* [Problem to work on]
Once you find the line below that contains "Open the @IknowF_AI_app mention link", write it out along with every later line exactly as given, stopping only when the records end. Omit the pictures.

[Items from a dataset]
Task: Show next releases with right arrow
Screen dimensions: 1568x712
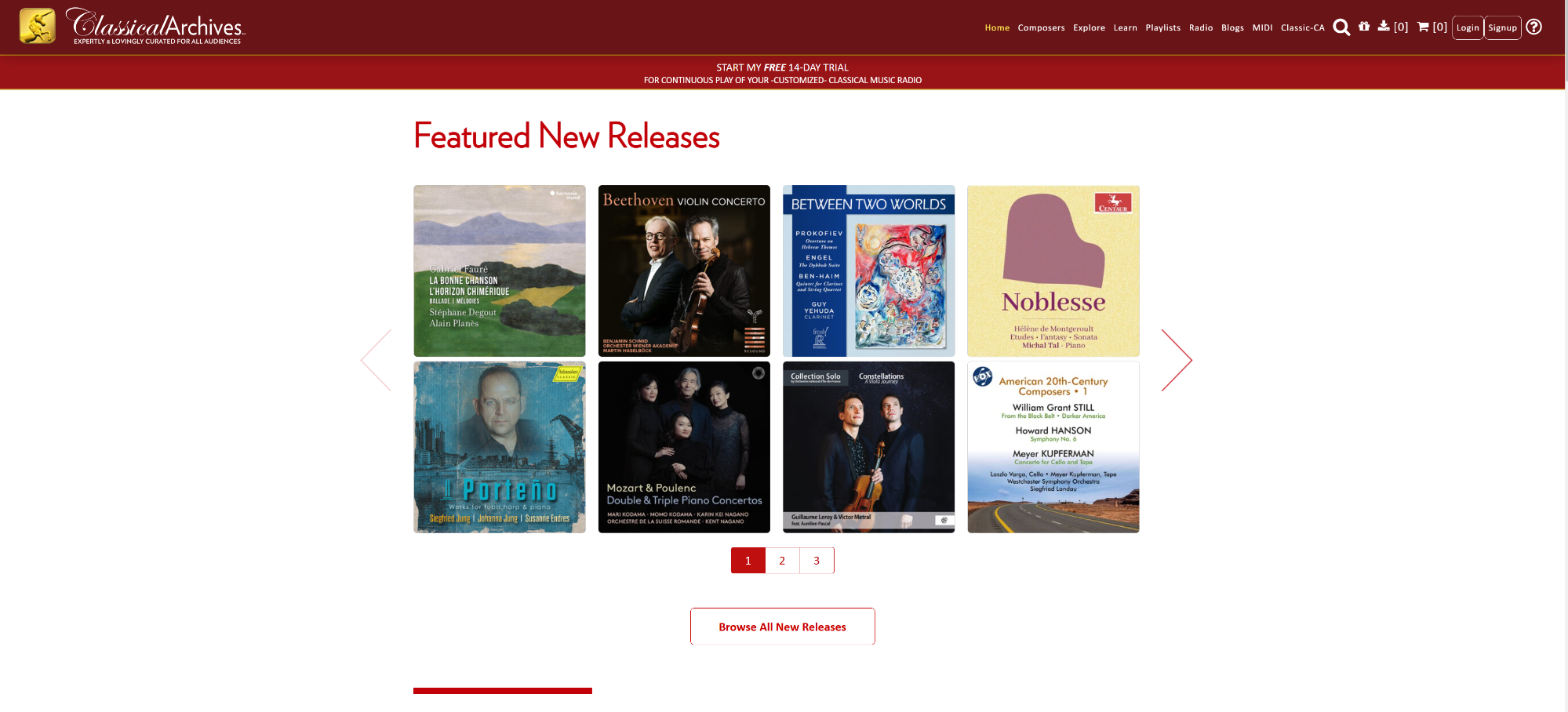Action: [1177, 360]
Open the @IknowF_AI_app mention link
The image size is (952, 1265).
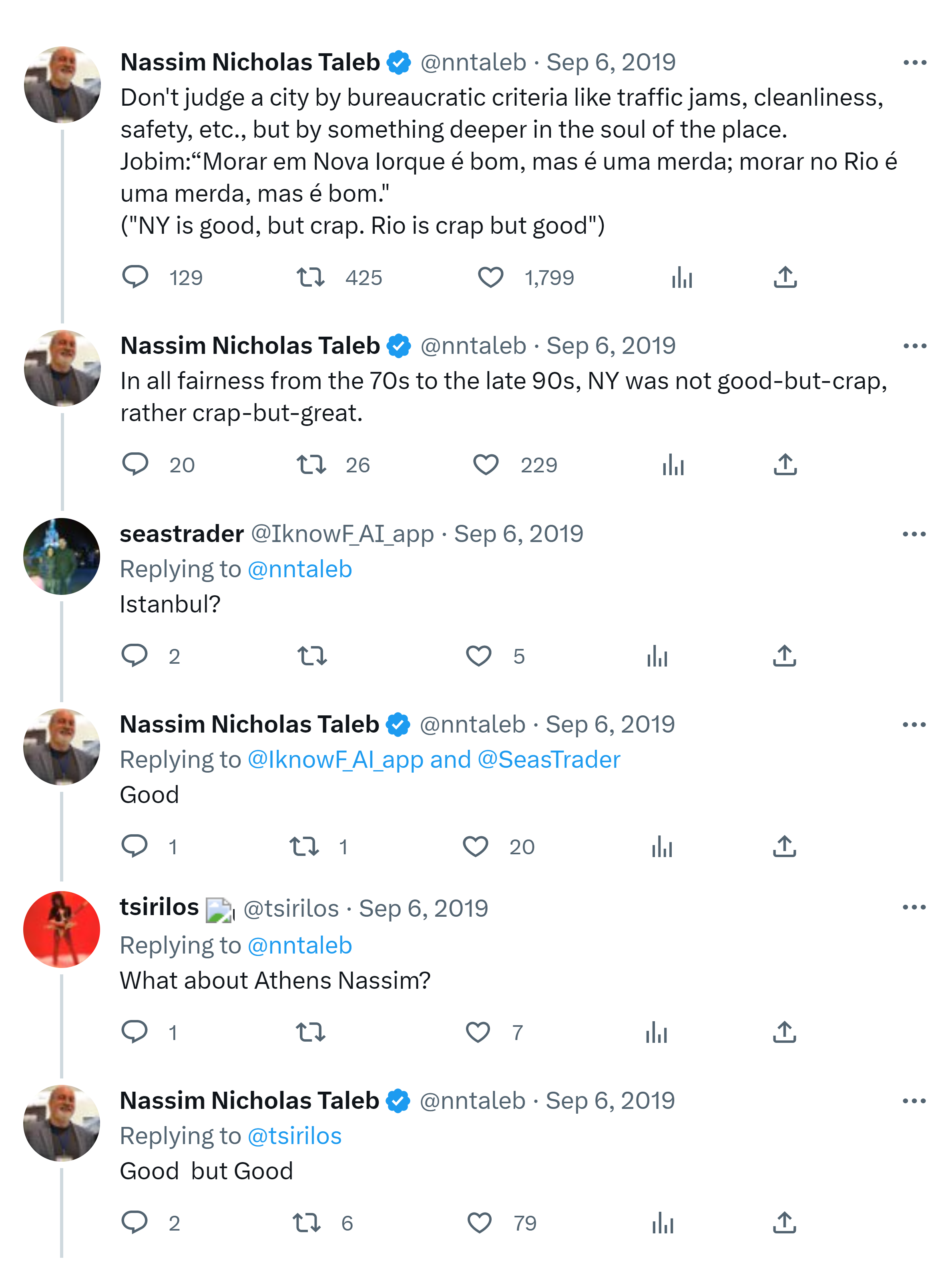click(x=335, y=760)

* [Answer space]
Open the @IknowF_AI_app mention link
The image size is (952, 1265).
click(x=335, y=760)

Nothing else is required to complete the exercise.